Гиннесса с его «Книгой рекордов» еще и в помине не было, а наш герой на веки вечные застолбил себе место в ней: как автор 1500 пьес (согласно его подсчетам, и 1800 по подсчетам упомянутого Монтальбана). Шекспир, напомним, ограничился тридцати семью.
А кому-то для бессмертия хватило и одной…
И тут — стоп!.. Когда его называют «человеком одной книги», подмывает добавить: а также одного (зато какого) вальса. И трёх образований (словесного, юридического и математического факультетов Московского университета). И десяти языков (помимо родного владел французским, немецким, английским и итальянским, знал греческий и латынь, в зрелости освоил персидский, арабский и турецкий). Да и никакой не одной книги Александр Сергеевич человек! В отрывках, а все же дошли до нас его пьесы «Грузинская ночь», «Радомист и Зенобия» и «1812 год». Еще в 1815-м, в пору службы в гусарском полку, он написал комедию «Молодые супруги». Два года спустя (уже выйдя в отставку) сочинил в соавторстве с Катениным пьесу «Студент», а с Шаховским — «Свою семью, или Замужнюю невесту». Год спустя — с Жандром — «Притворную неверность». И это еще не полный перечень…
Вообще, в «однодумы» ГРИБОЕДОВ попал с легкой руки Розанова — за компанию с Сервантесом, Ивановым и некоторыми другими приметными авторами КАК БЫ ОДНОГО шедевра… Звучит, конечно, красиво: однодумы…
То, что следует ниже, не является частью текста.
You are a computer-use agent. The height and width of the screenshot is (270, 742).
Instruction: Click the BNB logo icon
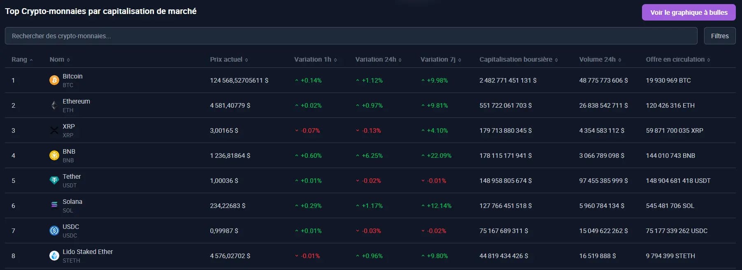tap(54, 156)
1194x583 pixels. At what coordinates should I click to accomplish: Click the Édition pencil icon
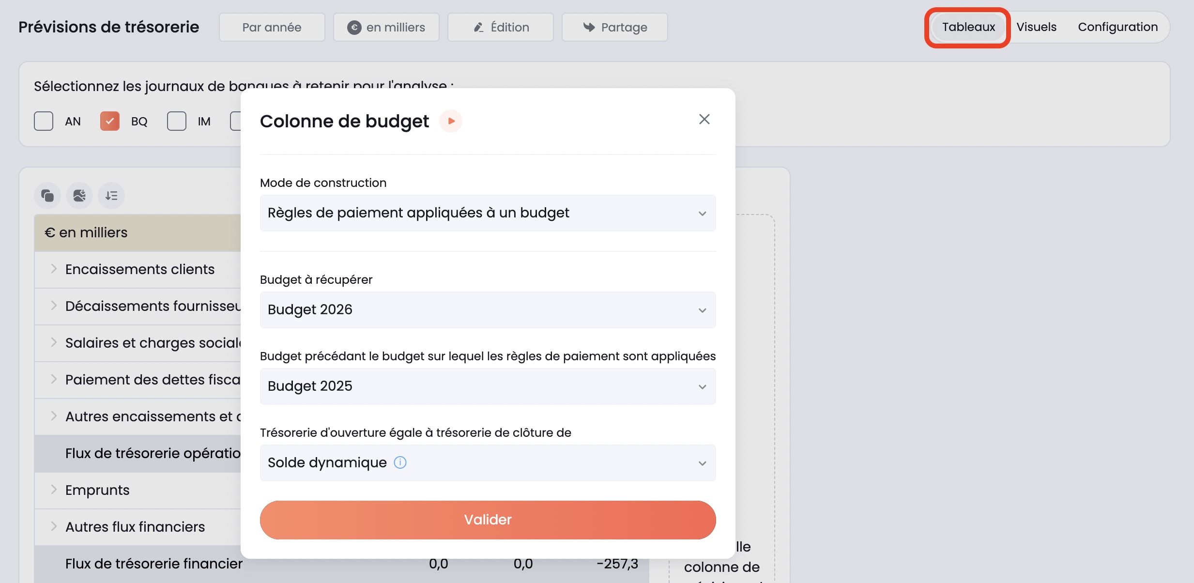point(477,27)
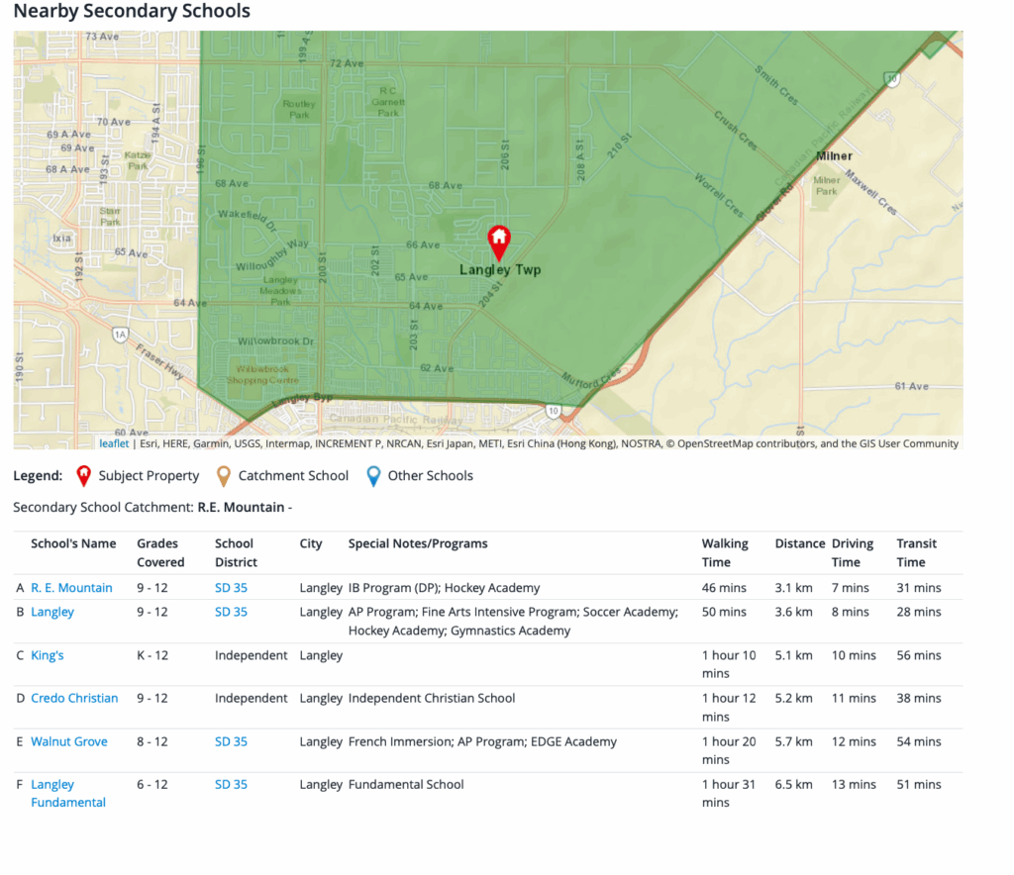The height and width of the screenshot is (875, 1014).
Task: Visit the Credo Christian school page
Action: 74,698
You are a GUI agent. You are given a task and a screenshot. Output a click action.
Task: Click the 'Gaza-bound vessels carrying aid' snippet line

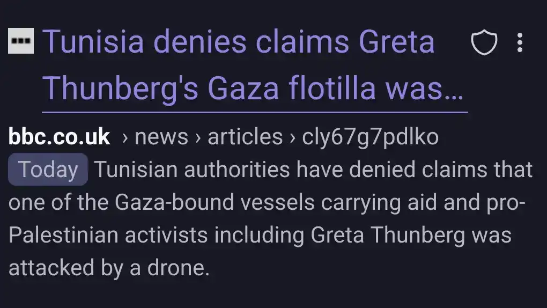(x=267, y=202)
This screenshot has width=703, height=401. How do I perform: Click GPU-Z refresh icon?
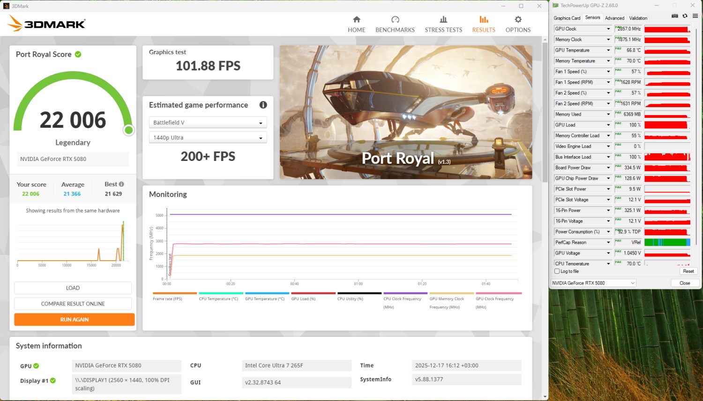[685, 16]
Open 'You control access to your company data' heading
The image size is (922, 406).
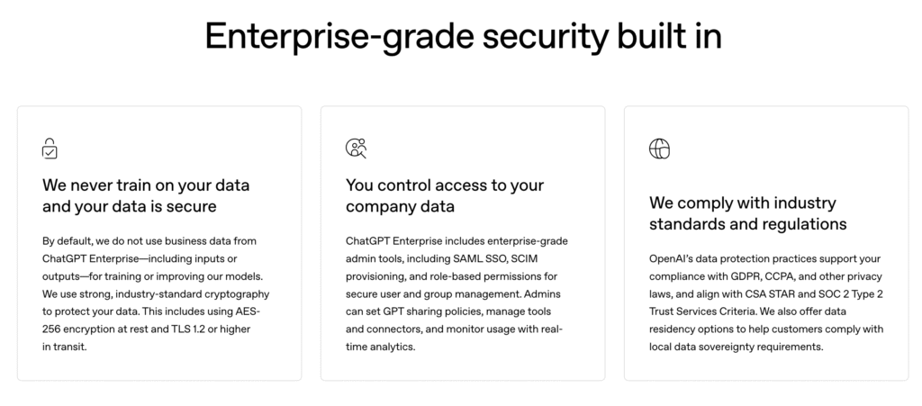pos(445,195)
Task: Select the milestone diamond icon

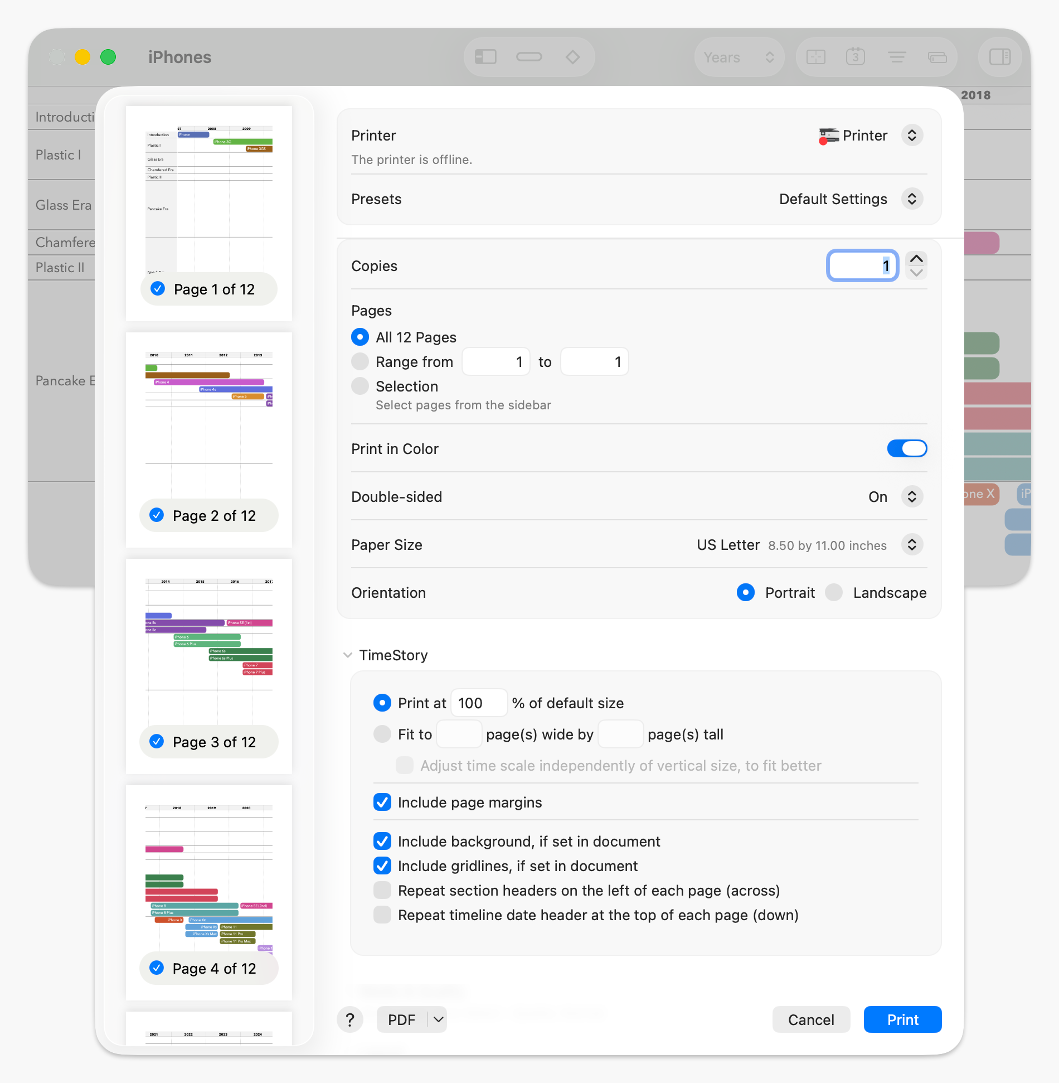Action: pos(572,56)
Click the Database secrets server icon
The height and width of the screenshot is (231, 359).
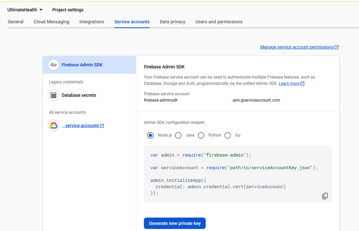click(54, 95)
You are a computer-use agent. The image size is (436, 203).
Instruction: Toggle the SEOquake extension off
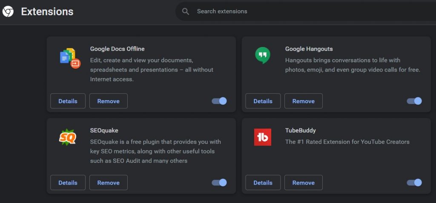(x=219, y=183)
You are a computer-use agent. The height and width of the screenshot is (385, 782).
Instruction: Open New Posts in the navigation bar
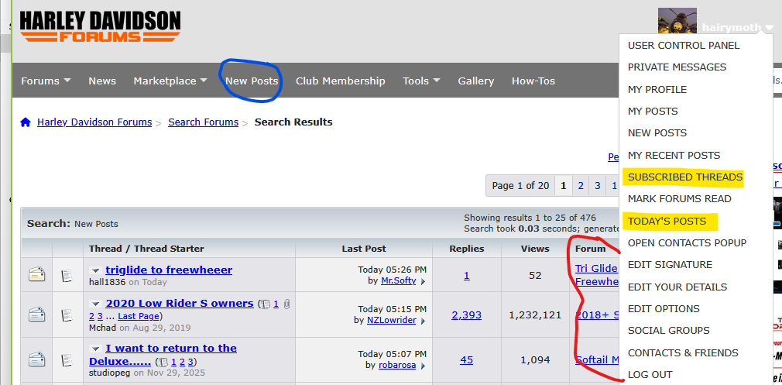252,81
И неважно, что славный идальго успел написать по роману и до, и после «Кихота». И три десятка пьес — лишь немногим меньше Шекспира (их художественная состоятельность — дело четвертое; а кто, кстати уж, из рядового читателя всего Вильяма-то одолел?)…
И плевать, что, возясь двадцать из последних тридцати лет над «Явлением Христа народу», Александр Андреевич сотворил десятки этюдов, добрая четверть которых обрела абсолютно самостоятельную ценность. За одни только два гоголевских портрета — не поклон ли ему?..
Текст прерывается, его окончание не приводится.